# İç ve Dış Tehditler > Türk Devletleri: Azerbaycan, Özbekistan, Kırgızistan, Kazakistan >  Kırgızistan'dan ABD'ye üs uyarısı

## ozzylive

Kırgızistan Cumhurbaşkanı Almazbek Atambayev, Bişkek’te bulunan ABD heyetine, 2001’den bu yana faaliyet gösteren askeri hava üssünün Bişkek’teki Manas Uluslararası Havaalanında yer almaması gerektiği konusunda bir kez daha uyarıda bulundu. Atambayev, ABD’nin Güney ve Orta Asya’dan Sorumlu Dışişleri Bakanı Müsteşar Yardımcısı Susan Elliott’un başkanlığındaki heyeti kabulünde, Manas sivil havaalanında 2014 yazı sonrası yabancı askeri bir birliğin olmaması gerektiğini belirtti.
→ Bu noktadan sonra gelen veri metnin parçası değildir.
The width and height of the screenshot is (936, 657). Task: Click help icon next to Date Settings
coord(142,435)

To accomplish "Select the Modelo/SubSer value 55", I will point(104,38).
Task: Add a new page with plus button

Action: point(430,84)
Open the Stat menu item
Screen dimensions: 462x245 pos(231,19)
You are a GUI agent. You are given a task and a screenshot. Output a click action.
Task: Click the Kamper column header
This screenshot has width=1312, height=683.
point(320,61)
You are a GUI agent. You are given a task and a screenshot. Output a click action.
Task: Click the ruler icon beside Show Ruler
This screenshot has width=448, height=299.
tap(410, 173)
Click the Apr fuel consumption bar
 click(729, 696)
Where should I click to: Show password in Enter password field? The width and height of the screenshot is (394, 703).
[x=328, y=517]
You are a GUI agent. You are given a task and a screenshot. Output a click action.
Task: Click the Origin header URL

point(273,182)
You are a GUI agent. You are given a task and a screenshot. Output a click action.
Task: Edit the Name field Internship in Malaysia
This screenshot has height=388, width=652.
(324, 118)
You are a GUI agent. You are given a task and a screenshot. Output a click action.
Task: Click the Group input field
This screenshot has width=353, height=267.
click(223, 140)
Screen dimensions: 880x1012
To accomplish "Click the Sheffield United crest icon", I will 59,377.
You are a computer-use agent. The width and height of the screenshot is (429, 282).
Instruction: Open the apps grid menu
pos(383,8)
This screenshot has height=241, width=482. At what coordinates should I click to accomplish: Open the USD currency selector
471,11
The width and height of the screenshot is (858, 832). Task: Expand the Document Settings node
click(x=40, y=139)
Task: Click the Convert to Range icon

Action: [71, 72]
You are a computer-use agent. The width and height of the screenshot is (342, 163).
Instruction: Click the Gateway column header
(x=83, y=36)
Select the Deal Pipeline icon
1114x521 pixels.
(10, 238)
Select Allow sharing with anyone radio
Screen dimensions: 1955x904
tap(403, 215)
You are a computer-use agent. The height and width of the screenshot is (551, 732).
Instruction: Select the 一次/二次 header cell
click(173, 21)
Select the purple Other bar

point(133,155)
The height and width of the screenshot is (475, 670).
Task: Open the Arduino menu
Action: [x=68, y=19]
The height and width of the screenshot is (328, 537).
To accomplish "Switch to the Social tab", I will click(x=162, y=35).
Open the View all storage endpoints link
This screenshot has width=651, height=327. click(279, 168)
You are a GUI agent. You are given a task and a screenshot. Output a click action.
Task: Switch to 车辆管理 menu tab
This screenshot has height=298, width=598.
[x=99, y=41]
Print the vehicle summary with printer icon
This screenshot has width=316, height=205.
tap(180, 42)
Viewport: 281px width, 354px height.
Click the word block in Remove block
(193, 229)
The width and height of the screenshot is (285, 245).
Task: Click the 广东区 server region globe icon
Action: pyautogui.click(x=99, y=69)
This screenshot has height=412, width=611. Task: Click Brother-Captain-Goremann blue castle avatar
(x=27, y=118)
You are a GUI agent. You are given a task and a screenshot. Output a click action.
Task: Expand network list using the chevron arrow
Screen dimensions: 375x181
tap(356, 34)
Atambayev’in görüşmede, Kırgızistan’ın gelecekte ABD ile işbirliği konularının ülkenin ulusal çıkarları temelinde inşa edileceğine, demokratik kalkınmanın ise iki ülke arasındaki ikili ilişkileri güçlendiren faktörlerden birini teşkil edeceğine işaret ettiği vurgulandı. Elliott da güvenliğin sağlanmasına katkısından dolayı kendisine teşekkür etti.

----------